Ru werd wakker met een bonzend hoofd en een droge mond. De binnenkant van zijn ogen voelde aan alsof iemand er zand in had gestrooid en hij had een smaak in zijn mond alsof er een beest in was gekropen om daar stilletjes te sterven. Hij rolde zich om en hoorde Erik kreunen, dus rolde hij de andere kant op, waar hij door een kreunende Jadow weg werd geduwd.
Daar hem geen andere keus restte, kwam hij overeind en wenste terstond dat hij was blijven slapen. Hij deed zijn best om hetgeen hij kennelijk had gegeten in zijn maag te houden en wist uiteindelijk zijn ogen scherp te stellen.
'O, fantastisch,' zei hij en had meteen spijt dat hij had gesproken. Zijn hoofd deed zeer van zijn eigen stem.

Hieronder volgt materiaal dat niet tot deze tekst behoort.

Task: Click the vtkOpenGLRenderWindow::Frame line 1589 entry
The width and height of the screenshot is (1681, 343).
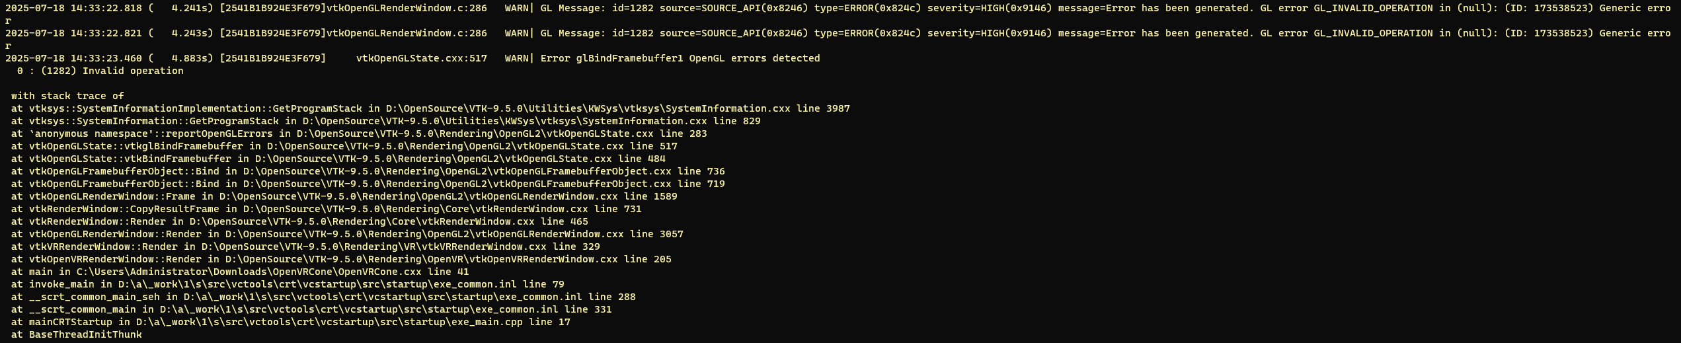Action: pyautogui.click(x=344, y=196)
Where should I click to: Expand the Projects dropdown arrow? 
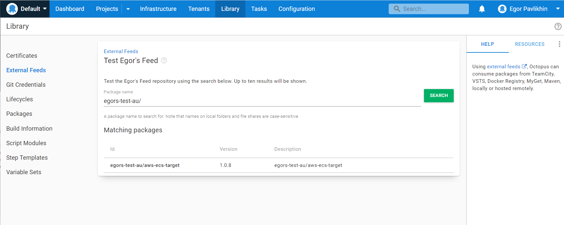(x=128, y=9)
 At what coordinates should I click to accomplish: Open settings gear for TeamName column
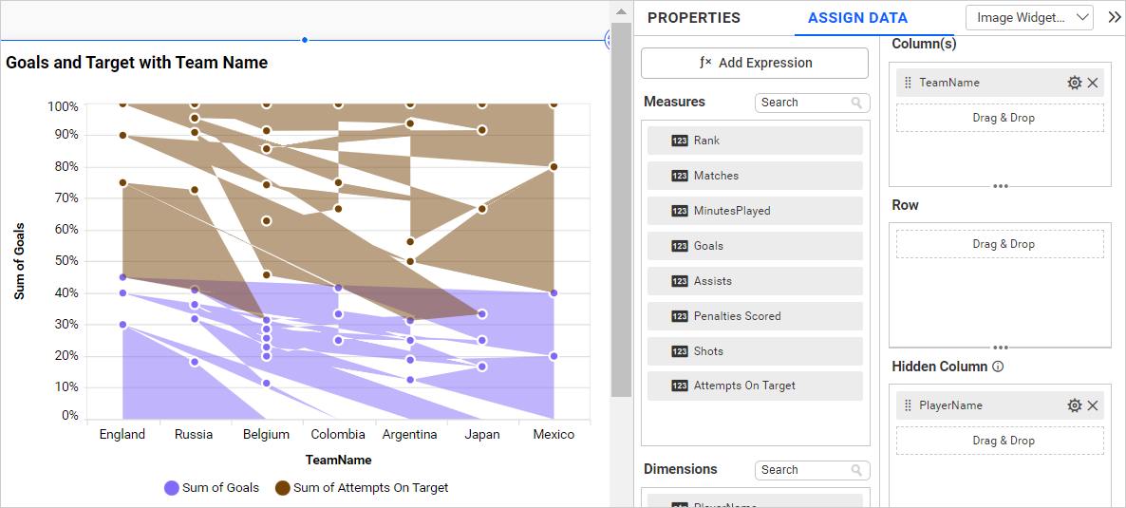click(1074, 83)
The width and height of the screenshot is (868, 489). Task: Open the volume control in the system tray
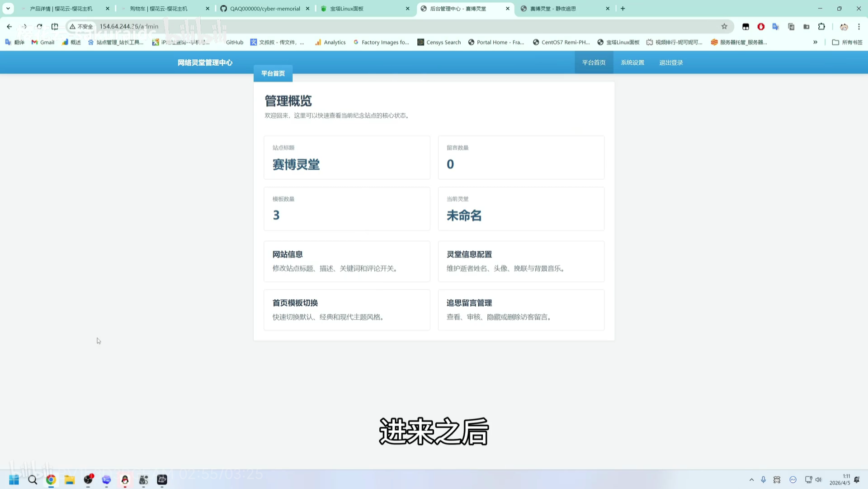click(x=818, y=479)
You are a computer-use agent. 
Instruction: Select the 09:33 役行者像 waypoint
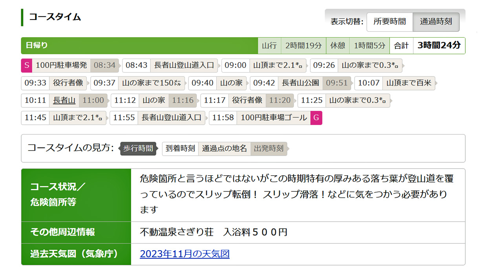(68, 83)
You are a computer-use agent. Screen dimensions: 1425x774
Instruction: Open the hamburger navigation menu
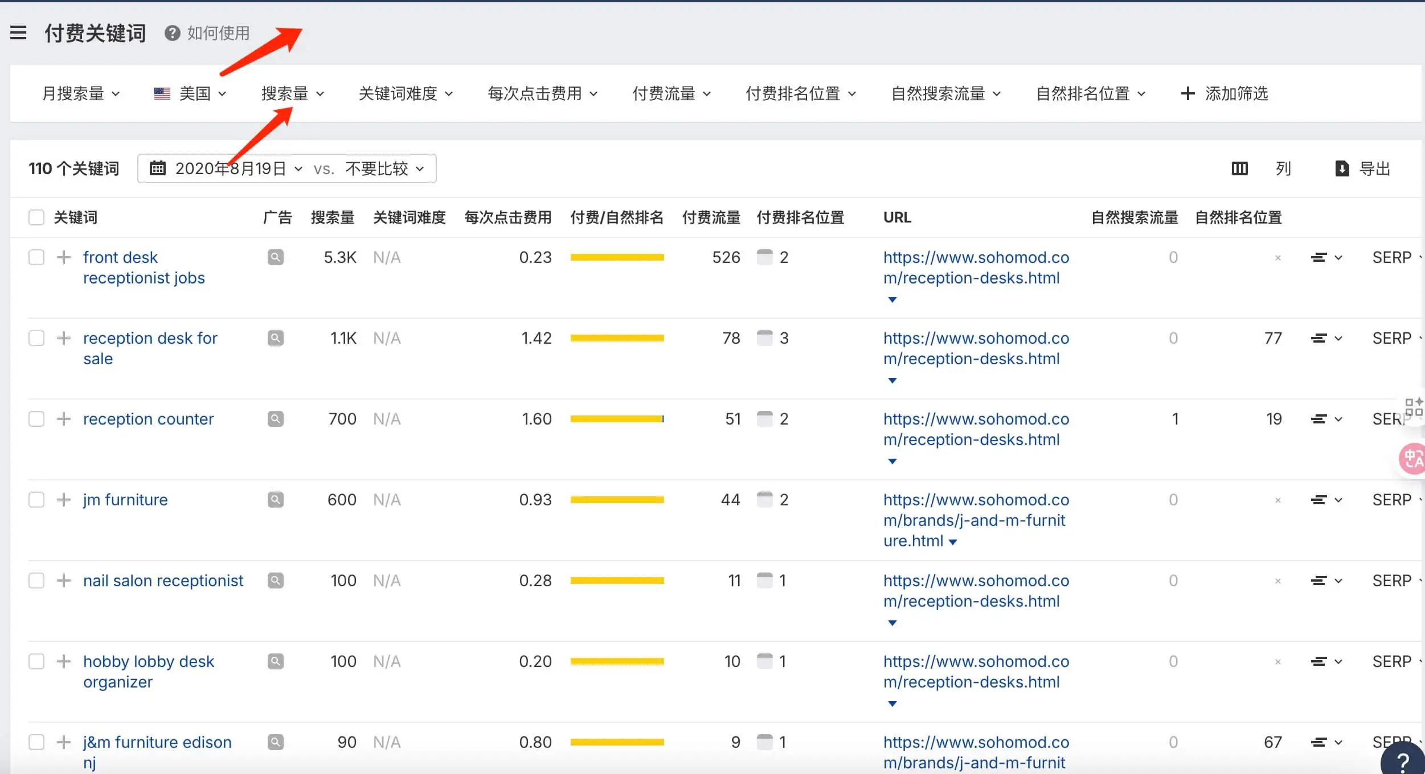(19, 32)
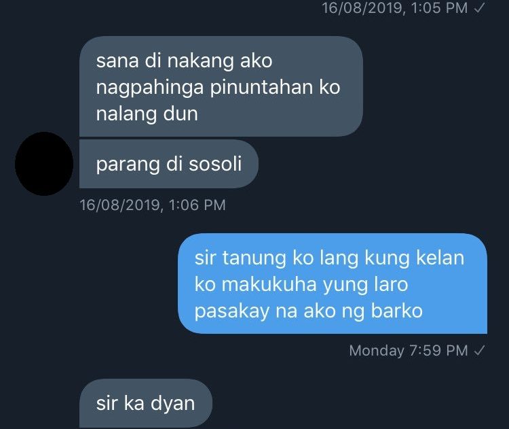This screenshot has height=429, width=509.
Task: Click the word 'dyan' in the bottom bubble
Action: point(172,405)
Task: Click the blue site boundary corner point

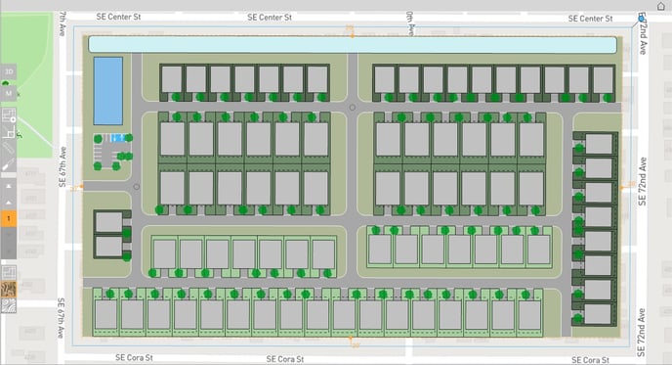Action: pos(641,19)
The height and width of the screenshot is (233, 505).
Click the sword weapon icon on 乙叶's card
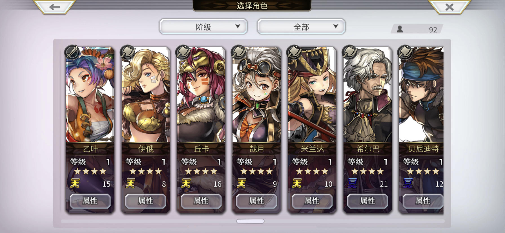click(72, 52)

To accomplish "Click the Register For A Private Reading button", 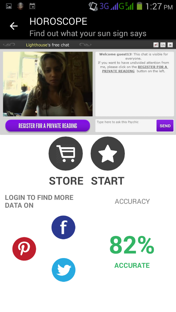I will (x=48, y=126).
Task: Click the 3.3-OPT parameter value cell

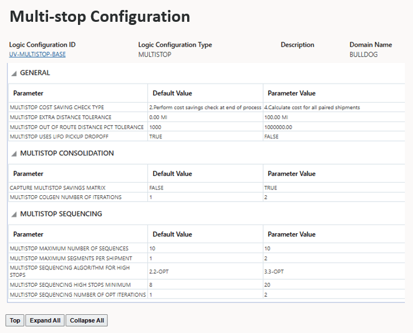Action: tap(275, 272)
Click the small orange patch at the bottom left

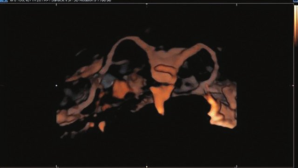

Ze lagen in een cel. En als Ru zich niet ernstig vergiste, wist hij precies in welke cel. Het was een langwerpige cel, met aan één kant tralies van de vloer tot aan het plafond, waarin zich een zware ijzeren deur bevond die hen scheidde van een gang. In de muur tegenover de tralies zat op ooghoogte een raam van nog geen twee voet hoog, even breed als de cel lang was. De cel bevond zich gedeeltelijk ondergronds en het raam bood uitzicht op een binnenplaats met in het midden een groot schavot. Hij zat in de dodencel onder het paleis van de Prins van Krondor.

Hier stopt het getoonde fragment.